She’s still in Delaware, my mother said. Anyway we’re hoping she’ll come back here, to have the baby and all.
I told her to tell my sister that I was happy for her and that if she needed something to let us know. I’d fly back in a second.
Oh, my mother said, you know Beatrice. She won’t ask for anything, then she’ll let us know how we let her down. Again. Be careful, okay? Take care of yourself.
When I told Fred he whooped and picked me up in a bear hug, carrying me across the bar and out onto the sidewalk into the bright November sunlight, boat motors humming in the harbor. We kissed there on the street, Fred swinging me from side to side.
That’s fantastic, Elly, he said. Oh, wow. That’s gotta be wonderful, right?
I hung on to him and kissed him, hard.
It’s a good thing, he said, right?
* * *
The next night I crouched at the bottom of the steps and spat in my goggles. The waves of the Ineer washed up over my hips then sucked away, pouring over the mossy stone. A few lights on the northern hillside, the Waist and the pub, Bill’s place up behind me, but these small embers were dwarfed by the full grace of the moon, so bright I could see my shadow on the water. In the center of the Ineer the water was nearly flat, the moon rippling streams of light down into the water like a giant searchlight. The shaft of light illuminated the bottom of the bay, creating a golden bowl of water.
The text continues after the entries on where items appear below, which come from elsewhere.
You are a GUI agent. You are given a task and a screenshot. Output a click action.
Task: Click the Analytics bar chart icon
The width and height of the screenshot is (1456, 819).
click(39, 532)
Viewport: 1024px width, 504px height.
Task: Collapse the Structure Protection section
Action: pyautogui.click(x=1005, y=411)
I dove in and swam to the middle of the bay, then porpoised down, equalizing pressure once, twice, three times, to the bottom and held on to a piece of jutting rock. At the open end of the bowl, a deep black slot, the darkness of the open ocean. A few small forms flitted about, coming into the light and disappearing. The smash and bubble subsided in my ears and was replaced with the deep thrum and crackle, and I looked up to the surface, allowing myself to slowly rise, pulled by the chest, the air in my lungs, my head back and arms trailing like a puppet with cut strings.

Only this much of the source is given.